Secure tenure is one of Solid Ground’s four campaign subthemes. Security of tenure is the right to feel safe in one’s own home and to not be arbitrarily or forcibly evicted.

Tenure policies and laws define how access to the housing environment is allocated, transferred, controlled and managed. That’s why the Solid Ground campaign is committed to advocating for laws and policies that promote security of tenure for communities around the world. Based on our own experiences advocating for secure tenure globally, and that of our partners, Solid Ground is promoting several principles that drive our advocacy and policy work to achieve secure tenure.

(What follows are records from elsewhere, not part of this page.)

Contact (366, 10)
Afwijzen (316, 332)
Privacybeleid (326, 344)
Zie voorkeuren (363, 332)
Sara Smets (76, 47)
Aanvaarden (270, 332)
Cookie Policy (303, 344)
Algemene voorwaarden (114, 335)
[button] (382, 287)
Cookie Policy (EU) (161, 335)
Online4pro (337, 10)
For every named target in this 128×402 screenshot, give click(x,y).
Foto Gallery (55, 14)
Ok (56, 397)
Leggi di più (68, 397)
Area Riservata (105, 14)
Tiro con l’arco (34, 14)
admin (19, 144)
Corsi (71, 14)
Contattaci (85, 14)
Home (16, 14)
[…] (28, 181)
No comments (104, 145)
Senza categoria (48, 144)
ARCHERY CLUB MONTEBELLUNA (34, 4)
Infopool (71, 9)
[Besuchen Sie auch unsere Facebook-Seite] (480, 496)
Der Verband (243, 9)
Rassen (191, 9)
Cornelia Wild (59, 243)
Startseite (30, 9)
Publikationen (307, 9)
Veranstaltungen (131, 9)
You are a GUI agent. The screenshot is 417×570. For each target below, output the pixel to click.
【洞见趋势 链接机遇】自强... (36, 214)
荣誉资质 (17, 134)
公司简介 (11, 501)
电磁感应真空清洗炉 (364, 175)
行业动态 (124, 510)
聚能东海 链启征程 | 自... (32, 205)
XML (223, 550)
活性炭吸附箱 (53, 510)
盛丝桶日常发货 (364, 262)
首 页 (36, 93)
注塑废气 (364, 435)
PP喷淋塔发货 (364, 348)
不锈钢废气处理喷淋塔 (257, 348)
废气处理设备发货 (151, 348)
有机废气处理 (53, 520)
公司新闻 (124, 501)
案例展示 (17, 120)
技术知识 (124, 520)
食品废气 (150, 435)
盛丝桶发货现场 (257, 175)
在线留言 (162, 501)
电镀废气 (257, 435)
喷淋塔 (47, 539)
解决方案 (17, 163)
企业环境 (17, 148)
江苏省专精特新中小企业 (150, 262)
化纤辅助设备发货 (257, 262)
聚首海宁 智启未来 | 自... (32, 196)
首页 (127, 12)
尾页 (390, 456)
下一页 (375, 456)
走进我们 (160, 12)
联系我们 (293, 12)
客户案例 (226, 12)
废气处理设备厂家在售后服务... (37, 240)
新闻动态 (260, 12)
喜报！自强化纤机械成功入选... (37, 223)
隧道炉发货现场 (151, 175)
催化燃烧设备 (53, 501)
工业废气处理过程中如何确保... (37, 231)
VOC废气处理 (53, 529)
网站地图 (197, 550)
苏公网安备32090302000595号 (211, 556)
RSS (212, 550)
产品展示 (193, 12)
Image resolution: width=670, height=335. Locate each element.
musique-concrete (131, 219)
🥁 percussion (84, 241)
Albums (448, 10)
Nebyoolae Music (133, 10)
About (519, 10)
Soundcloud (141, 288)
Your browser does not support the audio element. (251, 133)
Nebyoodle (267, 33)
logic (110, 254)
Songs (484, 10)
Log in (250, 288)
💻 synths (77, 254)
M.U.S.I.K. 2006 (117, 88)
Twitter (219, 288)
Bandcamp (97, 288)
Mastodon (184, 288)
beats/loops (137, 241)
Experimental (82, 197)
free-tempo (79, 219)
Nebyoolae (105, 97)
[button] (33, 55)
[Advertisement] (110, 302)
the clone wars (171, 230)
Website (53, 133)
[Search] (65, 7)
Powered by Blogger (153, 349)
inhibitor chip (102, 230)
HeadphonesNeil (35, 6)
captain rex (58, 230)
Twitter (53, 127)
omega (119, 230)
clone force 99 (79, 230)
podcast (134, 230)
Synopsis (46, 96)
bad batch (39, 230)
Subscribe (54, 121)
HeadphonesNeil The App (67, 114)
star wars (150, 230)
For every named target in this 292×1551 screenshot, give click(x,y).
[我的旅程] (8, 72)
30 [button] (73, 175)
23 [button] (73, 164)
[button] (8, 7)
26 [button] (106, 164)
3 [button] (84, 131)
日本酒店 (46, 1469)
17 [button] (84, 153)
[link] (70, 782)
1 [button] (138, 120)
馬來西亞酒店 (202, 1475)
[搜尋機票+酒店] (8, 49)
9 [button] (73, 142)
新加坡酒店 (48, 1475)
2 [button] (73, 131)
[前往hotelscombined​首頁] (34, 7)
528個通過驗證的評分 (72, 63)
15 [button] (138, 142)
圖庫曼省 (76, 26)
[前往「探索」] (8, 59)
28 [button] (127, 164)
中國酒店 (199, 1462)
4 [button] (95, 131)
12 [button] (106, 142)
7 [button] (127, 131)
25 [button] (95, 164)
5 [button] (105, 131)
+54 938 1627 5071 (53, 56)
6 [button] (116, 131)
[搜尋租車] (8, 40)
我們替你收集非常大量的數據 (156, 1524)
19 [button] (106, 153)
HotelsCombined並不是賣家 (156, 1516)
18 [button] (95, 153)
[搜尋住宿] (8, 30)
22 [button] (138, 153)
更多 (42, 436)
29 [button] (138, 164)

We believe that policies should acknowledge a continuum of land rights and that governments should recognize legitimate land right holders. Land tenure is frequently understood in binary terms: formal or informal, legal or extra-legal, secure or insecure; however, in practice, a wide and complex spectrum of appropriate, legitimate tenure arrangements exists between these extremities. These can be documented as well as undocumented, formal as well as informal, for individuals as well as for groups, including pastoralists and residents of slums and other settlements. Opportunities should be provided within this full range of tenure rights that constitute legally enforceable claims to be enforced, asserted and defended in forum such as a court.

An incremental strategy focusing first on increasing the perception of tenure security and moving slowly toward formal, legally protected tenure security is most effective. For example, Habitat for Humanity Cambodia has implemented a project in urban Battambang in collaboration with the Cambodian government that aims to incrementally move informal settlers toward greater tenure security through the Social Land Concessions. Social Land Concessions were unveiled by the Cambodian government in March 2003 to deal with the problem of landlessness and is a legal mechanism established in the Land Law 2001 to permit the orderly transfer of state private land to private individuals or groups for social purposes, specifically, for residential and family farming. The policy guarantees informal settlers’ continuous occupation or use of the land for a 5-year period and under certain conditions as a vehicle towards greater tenure security.

We believe that policies should be inclusive, pro-poor and fit-for-purpose. Lack of secure tenure often lies at the heart of poverty housing, depriving residents of even the most basic physical, economic and psychological security that comes with adequate shelter. The failure to adopt appropriate and pro-poor land policies and land management practices remains a primary cause of inequity and poverty, and sometimes conflict. However, when families perceive their tenure to be secure, they are more likely to invest in home and neighborhood improvements.

A decade ago, the housing crisis in Honduras looked insurmountable. Many families in Honduras lived in shacks made from whatever scraps of wood or metal they could cobble together. Now, a decade later, Habitat for Humanity Honduras has seen significant strides in creating new pro-poor and fit-for-purpose policies for secure tenure at the municipal level, making safe, stable and affordable homes a reality for more and more Hondurans each day.

We believe that laws should prioritize the most vulnerable groups and women. Insecurity of tenure leads to increased living costs, the occupation of hazard-prone land, environmental degradation and the increased vulnerability of urban and rural habitats, affecting all people, especially disadvantaged and vulnerable groups.

Around the world, women are routinely and systematically denied equal rights to access, use, inherit, control and own land. Secure land rights are a central factor in ensuring adequate, stable housing for women and their families. Secure property rights also give women greater influence over household income and decision making, which has been shown to reduce household poverty and benefit the family as a whole.

We believe that governments should not pursue evictions in situations of limited tenure regulation. Lack of secure tenure contributes to forced evictions, social exclusion and the violation of human rights. Governments may forcibly evict communities to make room for development or revitalization projects. During such projects, land and property values increase due to new developments or renewal programs in the proximity of where poor people live. This usually leads to increased living costs in the area and forces poor, previously established residents and businesses to move or relocate to places with lower living costs.

The Polish government’s national revitalization program, for example, sought to renovate old homes. After realizing that this could exacerbate effects of gentrification and lead to evictions of old communal tenants, Habitat for Humanity Poland worked in coalition to secure the tenants’ rights to return to the renovated homes.

As a result, the National Revitalization Act that passed in October 2015 ensures continuation of leases for current residents and requires that residents be informed of their tenancy rights improving security of tenure for up to 240,000 tenants living in low-income social housing. 

We believe that policies should build the capacity of local land information systems. Many local governments lack the capacity and resources to create or maintain a cadastre or a land information system, thus, hindering their ability to issue and store land titles. Without a cadastre or legally recognized land information system, residents cannot formally receive or prove ownership, decreasing security of tenure. Building capacity of local cadastre systems is an effective strategy to increase tenure security.

For example, Habitat for Humanity Côte d’Ivoire is working closely with local authorities and the broader community to build a simple and effective system to issue land certificates. Habitat Côte d’Ivoire helped local leaders set up a land registration system and is supporting the registration process and collection of the necessary supporting documents from applicants, increasing secure tenure for over 98,000 people.